Reputation: 10284
OK, I am working on developing a USB device. I have created a custom windows driver for the device based on a pre-made Windows driver from my MCU manufacturer. The driver works fine on Windows XP, and Windows 7 (32-bit), BUT on my Windows 7 64-Bit machine, it will not let me use the driver. The driver will install just fine but when i go to the driver properties (in device manager) it says "This driver is not digitally signed by Microsoft" and it will not let me use it. I REALLY don't want to pay 100's of dollars to Microsoft and hours of time to get this driver certified (for several reasons). Is there any way I can get around this other than telling my customers to go back to XP??? PLEASE HELP!
Upvotes: 1
Views: 962
Reputation: 13018
You don't have to submit your drivers for WHQL certification. Microsoft only demands that your code is signed with a digital certificate. You can choose where you buy the certificate, GoDaddy sells them for 179 $ per year.

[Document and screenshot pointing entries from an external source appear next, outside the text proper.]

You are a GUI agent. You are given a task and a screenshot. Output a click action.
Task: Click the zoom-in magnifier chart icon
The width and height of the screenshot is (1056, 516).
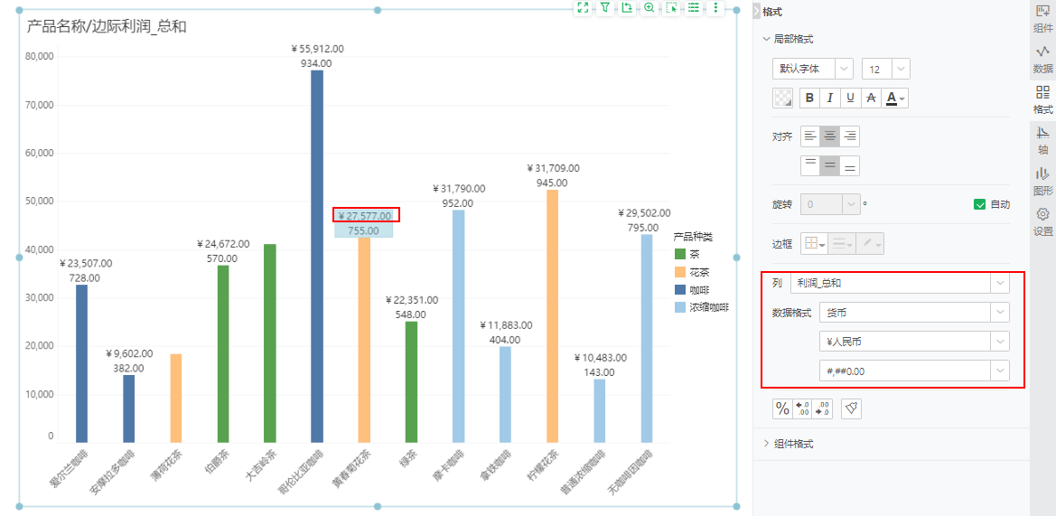[649, 7]
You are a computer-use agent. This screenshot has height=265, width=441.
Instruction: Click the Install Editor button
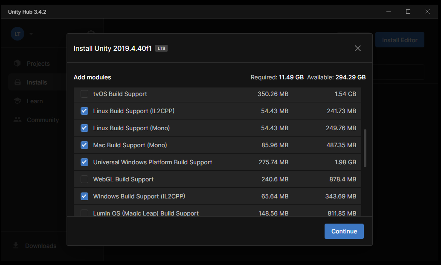400,40
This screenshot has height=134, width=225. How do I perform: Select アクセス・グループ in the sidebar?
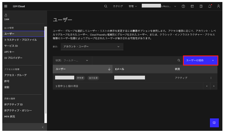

EDIT: Microsoft has a deal with Verisign: first year for 99$. https://winqual.microsoft.com/help/default.htm#obtaining_a_verisign_class_3_digital_id.htm
Upvotes: 3
Reputation: 59983
For testing purposes, you can enable the test certificate and self-sign the driver.
To actually release it in the wild, it needs to be digitally signed to run on 64-bit systems, and there's no way around this. What are your reasons for not wanting to go through the signinf process?